The Human Respiratory Microbiome: Implications and Impact

Alicia B. Mitchell, BMedSci (Hons); Allan R. Glanville, MBBS, MD, FRACP


Semin Respir Crit Care Med. 2018;39(2):199-212. 

In This Article

Fungal Studies

Compared with the bacterial component of the lung microbiome, the fungal component termed the "mycobiome" represents a largely understudied area with a fewer than 10 published papers describing the fungal composition of the microbiome using next-generation sequencing (NGS) techniques. Despite the limited data present in this area, there appears to be many parallels between the fungal and bacterial components of the microbiome including the understanding that fungal species are present during health, and that there is significant intrasubject variability in the diversity of species detected.[105] Limited studies have compared fungal and bacterial species in disease states with healthy controls. The most common fungal genera identified in healthy lung samples were Cladosporium, Eurotium, Penicillium, Aspergillus, Candida, and Pneumocystis.[100,106] Similarly to the bacterial component, a large range of fungal species has been found in lung samples since the use of NGS, which are not detectable by culture. Up to 82% of the fungal species detected in sputum samples by sequencing were unable to be cultured. Furthermore, in this group of 55 CF patients, only 27% were found to be positive for fungus when culture-based methods were used, compared with 90% of the cohort being positive by sequencing.[107]

The lung mycobiome has been investigated in CF and COPD, with decreases in fungal diversity being observed. Furthermore, decreased fungal diversity has been associated with lower lung function. It has been suggested that the decreased diversity may be due to outgrowth of a single species, or the loss of rare species as part of overall decreased fungal abundance. In CF, it has been shown that the highest species richness is observed in those with the lowest disease severity scores.[106] Similarly to the observations from the bacterial component of the microbiome, fungal communities also appear to remain stable through antimicrobial therapy and exacerbations.[108,109] There are very limited data regarding the mycobiome in COPD; however, two studies have shown Aspergillus[110] and Pneumocystis[111] to be highly represented species within BAL samples from patients with COPD. How these interact with other fungal species and other bacterial members of the microbiome is yet to be elucidated.

**DATA SHOWN**.
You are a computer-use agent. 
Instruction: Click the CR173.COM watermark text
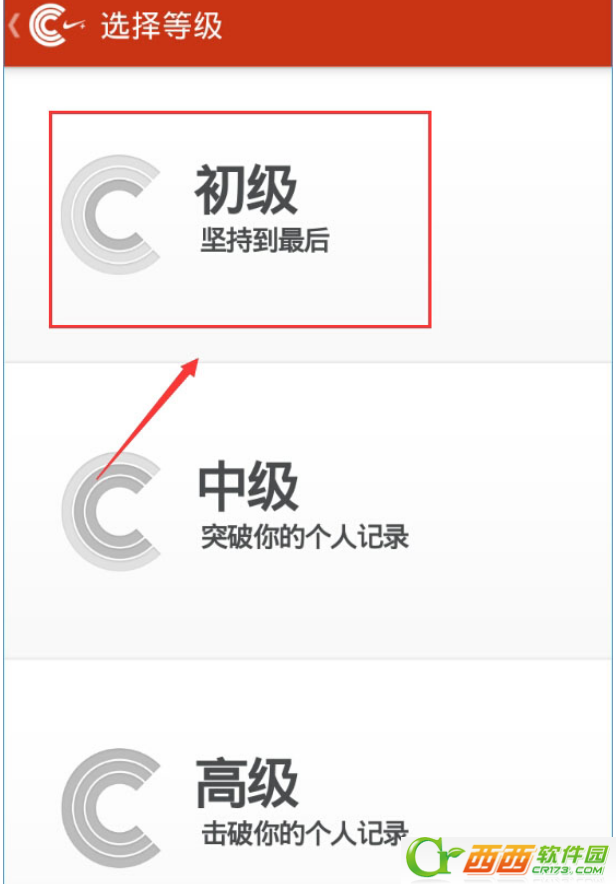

**ABOUT THIS EXERCISE**. Return the passage of the lung microbiome review from "The Human Respiratory" up to and including "Crit Care Med. 2018;39(2):199-212.", copied exactly. Work only from the text.

**SOLUTION TO THE PROBLEM**.
The Human Respiratory Microbiome: Implications and Impact

Alicia B. Mitchell, BMedSci (Hons); Allan R. Glanville, MBBS, MD, FRACP


Semin Respir Crit Care Med. 2018;39(2):199-212.